Une parole flatteuse à l’adresse de la jeune fille expira sur ses lèvres. Il craignit d’être banal.

Quelques instants plus tard, s’étant retourné vers la jeune fille, il la surprit le regardant d’un air rêveur. Il crut même avoir aperçu dans ses yeux attendris une lueur étrange.

— Non, pensa-t-il, c’est mon imagination, ou plutôt mon désir, qui trompe ma vue.

Et il rejeta sa ligne à l’eau.

De nouveau, il regarda Romaine. Elle avait encore les yeux attachés sur lui. Dès qu’elle se vit découverte, elle détourna promptement la tête de côté.

Il était onze heures. L’oncle Roussy dit à Johnny Castilloux :

— Levons la traul.

— Allons, répondit simplement l’autre.

Alors, Jérôme Roussy se tenant debout à l’avant de la barge, les muscles tendus, le torse penché en avant, tira à lui, un par un, les hameçons chargés. À trois pas en arrière, son compagnon donnait un coup sec et les morues tombaient dans la cale de la barge. Parfois, c’était une raie ou une plie qui s’était prise à l’appât. Johnny Castilloux, alors, rejetait la raie à la mer, et envoyait la plie rejoindre les morues dans le fond de l’embarcation.

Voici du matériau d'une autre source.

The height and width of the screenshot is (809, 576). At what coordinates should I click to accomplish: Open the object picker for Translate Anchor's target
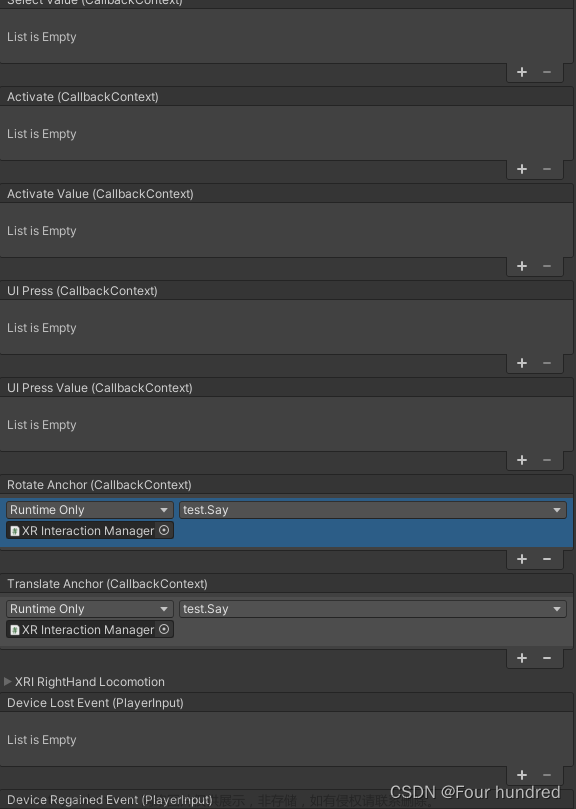point(162,629)
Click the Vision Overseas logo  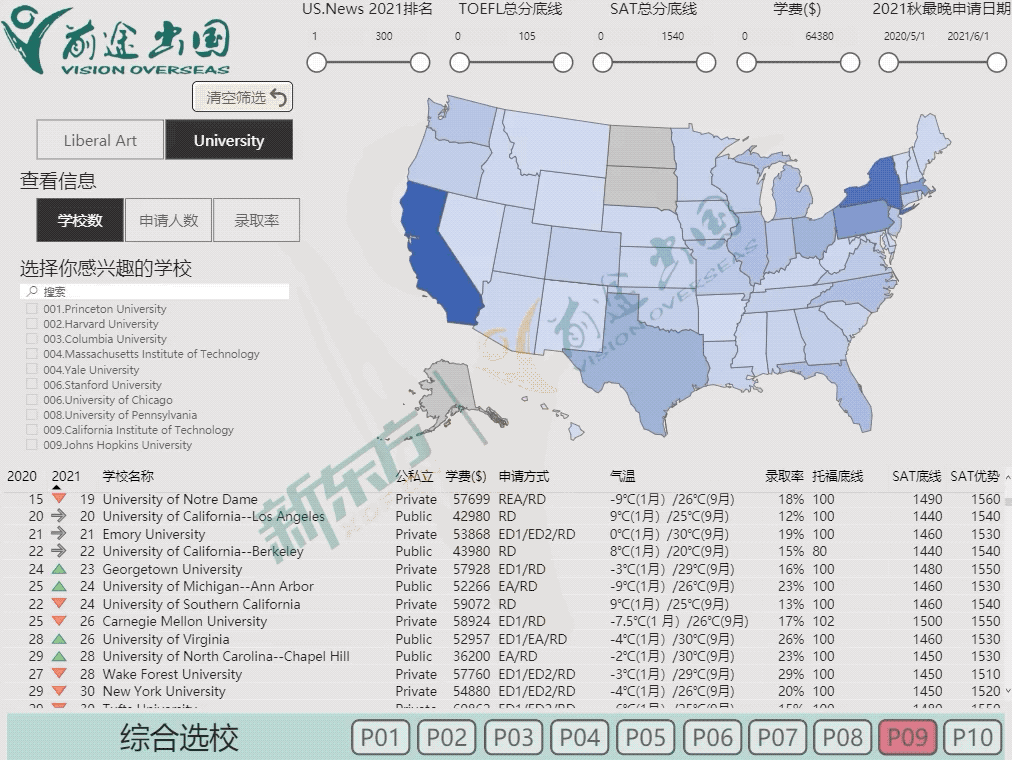click(116, 41)

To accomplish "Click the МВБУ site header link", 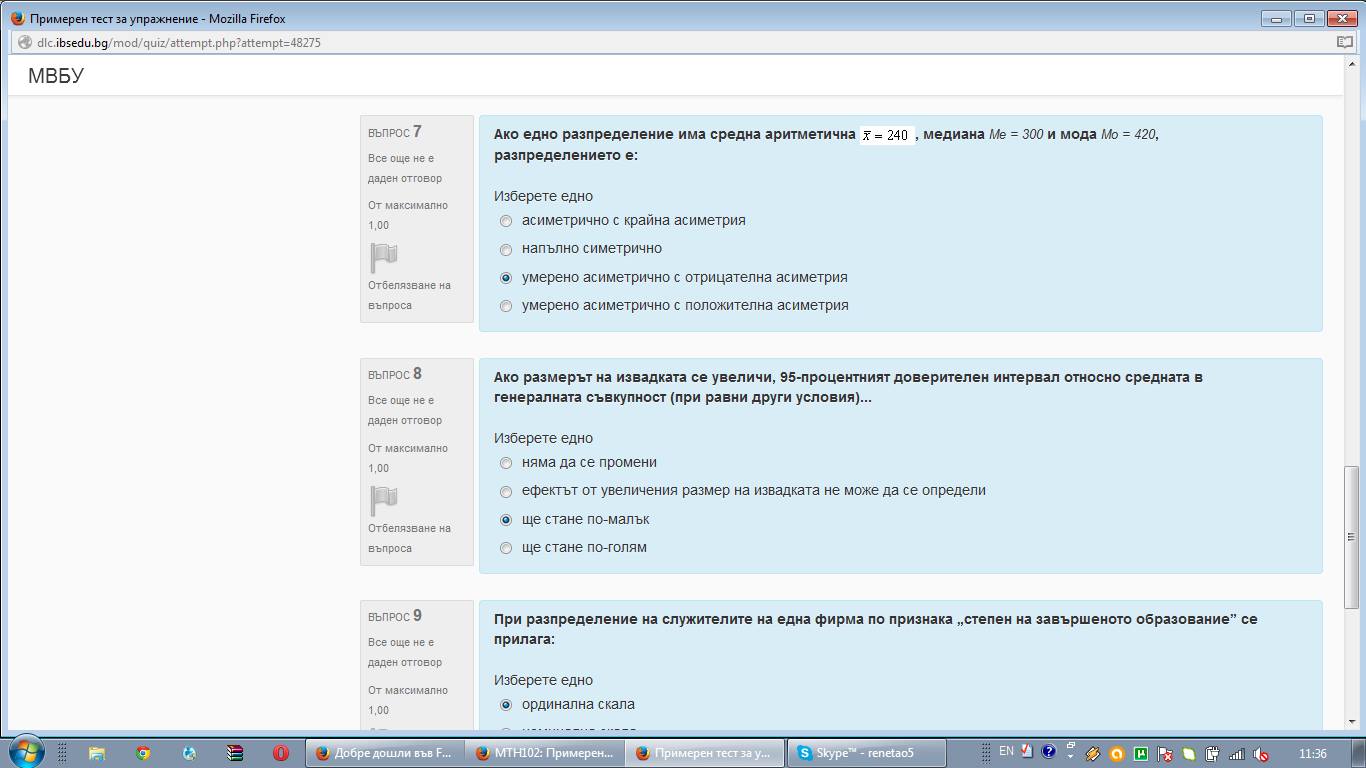I will pos(56,76).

Ça et là pendait aux hameçons le vorace, l’implacable chien de mer, la terreur des morues, le cauchemar des pêcheurs. Alors, avec un juron le vieux Castilloux lui tranchait la tête et envoyait à la mer le cadavre qui laissait après lui, en disparaissant sous l’eau, une traînée de sang. Où bien, il le mutilait comme un prisonnier de guerre, lui coupait la queue, les nageoires, lui crevait les yeux…

— Ce poisson n’est donc propre à rien ? demanda Réginald.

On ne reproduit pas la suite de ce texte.